**Task details:**
Print every line of the data word for word.

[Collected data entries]
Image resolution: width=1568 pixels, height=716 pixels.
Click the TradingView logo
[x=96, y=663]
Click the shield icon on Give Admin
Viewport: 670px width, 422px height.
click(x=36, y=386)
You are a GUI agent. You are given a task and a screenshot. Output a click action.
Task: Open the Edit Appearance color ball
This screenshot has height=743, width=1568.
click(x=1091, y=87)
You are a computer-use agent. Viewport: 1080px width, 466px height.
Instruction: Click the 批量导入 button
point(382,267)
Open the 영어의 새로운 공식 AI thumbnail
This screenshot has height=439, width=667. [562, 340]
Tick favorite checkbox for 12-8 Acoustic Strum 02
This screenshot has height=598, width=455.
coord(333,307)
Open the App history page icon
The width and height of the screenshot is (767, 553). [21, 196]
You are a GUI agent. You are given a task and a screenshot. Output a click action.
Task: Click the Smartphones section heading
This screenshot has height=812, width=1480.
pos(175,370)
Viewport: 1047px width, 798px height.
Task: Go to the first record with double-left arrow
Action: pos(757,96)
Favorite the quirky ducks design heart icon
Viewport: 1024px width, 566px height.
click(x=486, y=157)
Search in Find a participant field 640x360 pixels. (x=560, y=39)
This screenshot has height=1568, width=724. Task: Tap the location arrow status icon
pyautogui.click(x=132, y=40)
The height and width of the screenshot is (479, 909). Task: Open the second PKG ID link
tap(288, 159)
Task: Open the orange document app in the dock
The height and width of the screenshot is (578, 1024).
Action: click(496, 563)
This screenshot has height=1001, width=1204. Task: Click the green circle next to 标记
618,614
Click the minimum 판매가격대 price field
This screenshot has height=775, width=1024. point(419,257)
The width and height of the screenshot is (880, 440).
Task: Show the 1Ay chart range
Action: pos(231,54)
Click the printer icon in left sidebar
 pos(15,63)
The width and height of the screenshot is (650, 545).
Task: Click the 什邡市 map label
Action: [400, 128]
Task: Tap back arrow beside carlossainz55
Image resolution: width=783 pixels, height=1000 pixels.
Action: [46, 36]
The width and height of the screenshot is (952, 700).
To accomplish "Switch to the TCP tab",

**Your solution:**
Image resolution: width=1568 pixels, height=716 pixels.
Click the TradingView logo
[x=96, y=663]
Click the shield icon on Give Admin
Viewport: 670px width, 422px height.
click(x=36, y=386)
You are a GUI agent. You are given a task and a screenshot. Output a click action.
Task: Open the Edit Appearance color ball
This screenshot has height=743, width=1568.
click(x=1091, y=87)
You are a computer-use agent. Viewport: 1080px width, 466px height.
Instruction: Click the 批量导入 button
point(382,267)
Open the 영어의 새로운 공식 AI thumbnail
This screenshot has height=439, width=667. [562, 340]
Tick favorite checkbox for 12-8 Acoustic Strum 02
This screenshot has height=598, width=455.
coord(333,307)
Open the App history page icon
The width and height of the screenshot is (767, 553). [21, 196]
You are a GUI agent. You are given a task and a screenshot. Output a click action.
Task: Click the Smartphones section heading
This screenshot has height=812, width=1480.
pos(175,370)
Viewport: 1047px width, 798px height.
Task: Go to the first record with double-left arrow
Action: pos(757,96)
Favorite the quirky ducks design heart icon
Viewport: 1024px width, 566px height.
click(x=486, y=157)
Search in Find a participant field 640x360 pixels. (x=560, y=39)
This screenshot has height=1568, width=724. Task: Tap the location arrow status icon
pyautogui.click(x=132, y=40)
The height and width of the screenshot is (479, 909). Task: Open the second PKG ID link
tap(288, 159)
Task: Open the orange document app in the dock
The height and width of the screenshot is (578, 1024).
Action: click(496, 563)
This screenshot has height=1001, width=1204. Task: Click the green circle next to 标记
618,614
Click the minimum 판매가격대 price field
This screenshot has height=775, width=1024. point(419,257)
The width and height of the screenshot is (880, 440).
Task: Show the 1Ay chart range
Action: pos(231,54)
Click the printer icon in left sidebar
 pos(15,63)
The width and height of the screenshot is (650, 545).
Task: Click the 什邡市 map label
Action: [400, 128]
Task: Tap back arrow beside carlossainz55
Image resolution: width=783 pixels, height=1000 pixels.
Action: [46, 36]
The width and height of the screenshot is (952, 700).
To accomplish "Switch to the TCP tab",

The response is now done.